Each line of the listing below should come back exactly as it is.

SOURCE RECORDS:
++++++++

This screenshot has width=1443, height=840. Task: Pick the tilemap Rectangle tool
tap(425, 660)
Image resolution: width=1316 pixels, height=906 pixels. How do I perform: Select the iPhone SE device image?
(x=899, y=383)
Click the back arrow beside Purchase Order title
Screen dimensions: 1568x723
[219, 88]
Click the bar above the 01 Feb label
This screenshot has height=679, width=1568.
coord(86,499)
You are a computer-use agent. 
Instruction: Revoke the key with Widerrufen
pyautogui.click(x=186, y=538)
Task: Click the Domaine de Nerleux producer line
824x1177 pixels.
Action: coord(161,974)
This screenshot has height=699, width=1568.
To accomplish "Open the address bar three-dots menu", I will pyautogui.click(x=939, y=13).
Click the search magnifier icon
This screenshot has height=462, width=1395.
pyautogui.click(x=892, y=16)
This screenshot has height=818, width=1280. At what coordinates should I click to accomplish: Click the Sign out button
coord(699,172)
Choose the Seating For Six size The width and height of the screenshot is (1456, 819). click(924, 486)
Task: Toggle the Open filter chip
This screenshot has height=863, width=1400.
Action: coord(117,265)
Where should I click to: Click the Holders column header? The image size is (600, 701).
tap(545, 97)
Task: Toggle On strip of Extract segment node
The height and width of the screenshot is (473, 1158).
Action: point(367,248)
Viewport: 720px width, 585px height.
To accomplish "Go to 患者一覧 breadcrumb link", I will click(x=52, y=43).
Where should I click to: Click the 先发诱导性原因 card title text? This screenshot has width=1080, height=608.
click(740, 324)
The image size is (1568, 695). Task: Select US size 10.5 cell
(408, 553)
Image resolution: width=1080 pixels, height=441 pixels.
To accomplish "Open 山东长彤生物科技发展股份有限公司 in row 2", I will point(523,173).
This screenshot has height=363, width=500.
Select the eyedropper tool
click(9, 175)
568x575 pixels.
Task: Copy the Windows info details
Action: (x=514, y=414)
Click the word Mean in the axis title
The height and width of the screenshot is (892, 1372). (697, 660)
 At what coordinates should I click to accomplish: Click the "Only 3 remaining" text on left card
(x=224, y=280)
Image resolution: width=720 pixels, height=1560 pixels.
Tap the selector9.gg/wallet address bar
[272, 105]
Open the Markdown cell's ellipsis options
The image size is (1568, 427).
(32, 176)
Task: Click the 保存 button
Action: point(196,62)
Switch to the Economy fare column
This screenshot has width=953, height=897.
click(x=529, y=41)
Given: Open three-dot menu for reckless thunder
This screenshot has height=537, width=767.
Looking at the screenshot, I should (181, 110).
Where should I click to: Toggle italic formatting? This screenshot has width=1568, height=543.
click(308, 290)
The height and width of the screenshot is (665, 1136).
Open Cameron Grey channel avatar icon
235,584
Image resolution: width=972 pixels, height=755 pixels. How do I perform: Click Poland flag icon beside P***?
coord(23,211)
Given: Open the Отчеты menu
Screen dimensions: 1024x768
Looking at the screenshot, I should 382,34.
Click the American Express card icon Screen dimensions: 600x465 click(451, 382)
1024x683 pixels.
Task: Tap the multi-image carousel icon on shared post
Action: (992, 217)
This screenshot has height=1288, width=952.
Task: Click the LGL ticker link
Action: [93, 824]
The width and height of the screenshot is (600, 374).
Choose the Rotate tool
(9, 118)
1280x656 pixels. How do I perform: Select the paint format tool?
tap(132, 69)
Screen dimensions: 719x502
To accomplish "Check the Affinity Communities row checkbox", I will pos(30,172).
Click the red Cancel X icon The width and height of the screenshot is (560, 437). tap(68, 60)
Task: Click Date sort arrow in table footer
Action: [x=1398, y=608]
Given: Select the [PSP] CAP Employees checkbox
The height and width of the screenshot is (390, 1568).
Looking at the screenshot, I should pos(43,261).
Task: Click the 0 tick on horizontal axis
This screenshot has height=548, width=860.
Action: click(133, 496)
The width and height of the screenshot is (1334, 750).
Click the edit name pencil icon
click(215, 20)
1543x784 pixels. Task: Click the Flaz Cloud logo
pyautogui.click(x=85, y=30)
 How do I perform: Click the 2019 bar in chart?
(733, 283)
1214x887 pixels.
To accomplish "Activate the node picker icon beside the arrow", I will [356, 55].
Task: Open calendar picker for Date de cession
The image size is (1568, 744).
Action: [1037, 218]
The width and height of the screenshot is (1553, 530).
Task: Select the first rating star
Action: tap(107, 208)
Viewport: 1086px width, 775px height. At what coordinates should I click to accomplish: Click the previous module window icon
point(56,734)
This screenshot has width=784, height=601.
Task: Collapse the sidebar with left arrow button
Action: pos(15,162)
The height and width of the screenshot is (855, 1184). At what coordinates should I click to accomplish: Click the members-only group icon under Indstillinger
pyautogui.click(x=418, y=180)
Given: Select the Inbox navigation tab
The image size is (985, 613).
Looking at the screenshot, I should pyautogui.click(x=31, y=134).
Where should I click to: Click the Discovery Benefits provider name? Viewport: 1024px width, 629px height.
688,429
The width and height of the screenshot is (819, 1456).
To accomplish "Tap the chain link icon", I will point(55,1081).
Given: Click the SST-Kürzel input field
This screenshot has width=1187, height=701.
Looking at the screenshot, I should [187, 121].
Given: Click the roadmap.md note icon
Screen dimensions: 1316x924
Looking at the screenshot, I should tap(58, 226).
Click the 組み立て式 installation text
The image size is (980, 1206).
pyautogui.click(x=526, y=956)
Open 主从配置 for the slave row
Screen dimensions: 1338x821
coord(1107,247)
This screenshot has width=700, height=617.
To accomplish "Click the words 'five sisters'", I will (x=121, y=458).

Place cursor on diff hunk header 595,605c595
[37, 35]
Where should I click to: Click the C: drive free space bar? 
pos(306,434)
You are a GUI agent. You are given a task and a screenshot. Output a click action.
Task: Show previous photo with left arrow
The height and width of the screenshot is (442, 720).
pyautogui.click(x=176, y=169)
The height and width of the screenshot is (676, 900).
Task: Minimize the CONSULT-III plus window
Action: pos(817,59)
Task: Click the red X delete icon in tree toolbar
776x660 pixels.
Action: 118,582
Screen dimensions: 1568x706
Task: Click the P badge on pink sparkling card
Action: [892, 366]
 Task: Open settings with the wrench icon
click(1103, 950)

++++++++

WRITTEN ANSWER:
This screenshot has width=1443, height=840. Task: Pick the tilemap Rectangle tool
tap(425, 660)
Image resolution: width=1316 pixels, height=906 pixels. How do I perform: Select the iPhone SE device image?
(x=899, y=383)
Click the back arrow beside Purchase Order title
Screen dimensions: 1568x723
[219, 88]
Click the bar above the 01 Feb label
This screenshot has height=679, width=1568.
coord(86,499)
You are a computer-use agent. 
Instruction: Revoke the key with Widerrufen
pyautogui.click(x=186, y=538)
Task: Click the Domaine de Nerleux producer line
824x1177 pixels.
Action: coord(161,974)
This screenshot has height=699, width=1568.
To accomplish "Open the address bar three-dots menu", I will pyautogui.click(x=939, y=13).
Click the search magnifier icon
This screenshot has height=462, width=1395.
pyautogui.click(x=892, y=16)
This screenshot has height=818, width=1280. At what coordinates should I click to accomplish: Click the Sign out button
coord(699,172)
Choose the Seating For Six size The width and height of the screenshot is (1456, 819). click(924, 486)
Task: Toggle the Open filter chip
This screenshot has height=863, width=1400.
Action: coord(117,265)
Where should I click to: Click the Holders column header? The image size is (600, 701).
tap(545, 97)
Task: Toggle On strip of Extract segment node
The height and width of the screenshot is (473, 1158).
Action: point(367,248)
Viewport: 720px width, 585px height.
To accomplish "Go to 患者一覧 breadcrumb link", I will click(x=52, y=43).
Where should I click to: Click the 先发诱导性原因 card title text? This screenshot has width=1080, height=608.
click(740, 324)
The image size is (1568, 695). Task: Select US size 10.5 cell
(408, 553)
Image resolution: width=1080 pixels, height=441 pixels.
To accomplish "Open 山东长彤生物科技发展股份有限公司 in row 2", I will point(523,173).
This screenshot has height=363, width=500.
Select the eyedropper tool
click(9, 175)
568x575 pixels.
Task: Copy the Windows info details
Action: (x=514, y=414)
Click the word Mean in the axis title
The height and width of the screenshot is (892, 1372). (697, 660)
 At what coordinates should I click to accomplish: Click the "Only 3 remaining" text on left card
(x=224, y=280)
Image resolution: width=720 pixels, height=1560 pixels.
Tap the selector9.gg/wallet address bar
[272, 105]
Open the Markdown cell's ellipsis options
The image size is (1568, 427).
(32, 176)
Task: Click the 保存 button
Action: point(196,62)
Switch to the Economy fare column
This screenshot has width=953, height=897.
click(x=529, y=41)
Given: Open three-dot menu for reckless thunder
This screenshot has height=537, width=767.
Looking at the screenshot, I should (181, 110).
Where should I click to: Toggle italic formatting? This screenshot has width=1568, height=543.
click(308, 290)
The height and width of the screenshot is (665, 1136).
Open Cameron Grey channel avatar icon
235,584
Image resolution: width=972 pixels, height=755 pixels. How do I perform: Click Poland flag icon beside P***?
coord(23,211)
Given: Open the Отчеты menu
Screen dimensions: 1024x768
Looking at the screenshot, I should 382,34.
Click the American Express card icon Screen dimensions: 600x465 click(451, 382)
1024x683 pixels.
Task: Tap the multi-image carousel icon on shared post
Action: (992, 217)
This screenshot has height=1288, width=952.
Task: Click the LGL ticker link
Action: [93, 824]
The width and height of the screenshot is (600, 374).
Choose the Rotate tool
(9, 118)
1280x656 pixels. How do I perform: Select the paint format tool?
tap(132, 69)
Screen dimensions: 719x502
To accomplish "Check the Affinity Communities row checkbox", I will pos(30,172).
Click the red Cancel X icon The width and height of the screenshot is (560, 437). tap(68, 60)
Task: Click Date sort arrow in table footer
Action: [x=1398, y=608]
Given: Select the [PSP] CAP Employees checkbox
The height and width of the screenshot is (390, 1568).
Looking at the screenshot, I should pos(43,261).
Task: Click the 0 tick on horizontal axis
This screenshot has height=548, width=860.
Action: click(133, 496)
The width and height of the screenshot is (1334, 750).
Click the edit name pencil icon
click(215, 20)
1543x784 pixels. Task: Click the Flaz Cloud logo
pyautogui.click(x=85, y=30)
 How do I perform: Click the 2019 bar in chart?
(733, 283)
1214x887 pixels.
To accomplish "Activate the node picker icon beside the arrow", I will [356, 55].
Task: Open calendar picker for Date de cession
The image size is (1568, 744).
Action: [1037, 218]
The width and height of the screenshot is (1553, 530).
Task: Select the first rating star
Action: tap(107, 208)
Viewport: 1086px width, 775px height. At what coordinates should I click to accomplish: Click the previous module window icon
point(56,734)
This screenshot has width=784, height=601.
Task: Collapse the sidebar with left arrow button
Action: pos(15,162)
The height and width of the screenshot is (855, 1184). At what coordinates should I click to accomplish: Click the members-only group icon under Indstillinger
pyautogui.click(x=418, y=180)
Given: Select the Inbox navigation tab
The image size is (985, 613).
Looking at the screenshot, I should pyautogui.click(x=31, y=134).
Where should I click to: Click the Discovery Benefits provider name? Viewport: 1024px width, 629px height.
688,429
The width and height of the screenshot is (819, 1456).
To accomplish "Tap the chain link icon", I will point(55,1081).
Given: Click the SST-Kürzel input field
This screenshot has width=1187, height=701.
Looking at the screenshot, I should [187, 121].
Given: Click the roadmap.md note icon
Screen dimensions: 1316x924
Looking at the screenshot, I should tap(58, 226).
Click the 組み立て式 installation text
The image size is (980, 1206).
pyautogui.click(x=526, y=956)
Open 主从配置 for the slave row
Screen dimensions: 1338x821
coord(1107,247)
This screenshot has width=700, height=617.
To accomplish "Click the words 'five sisters'", I will (x=121, y=458).

Place cursor on diff hunk header 595,605c595
[37, 35]
Where should I click to: Click the C: drive free space bar? 
pos(306,434)
You are a GUI agent. You are given a task and a screenshot. Output a click action.
Task: Show previous photo with left arrow
The height and width of the screenshot is (442, 720).
pyautogui.click(x=176, y=169)
The height and width of the screenshot is (676, 900).
Task: Minimize the CONSULT-III plus window
Action: pos(817,59)
Task: Click the red X delete icon in tree toolbar
776x660 pixels.
Action: 118,582
Screen dimensions: 1568x706
Task: Click the P badge on pink sparkling card
Action: [892, 366]
 Task: Open settings with the wrench icon
click(1103, 950)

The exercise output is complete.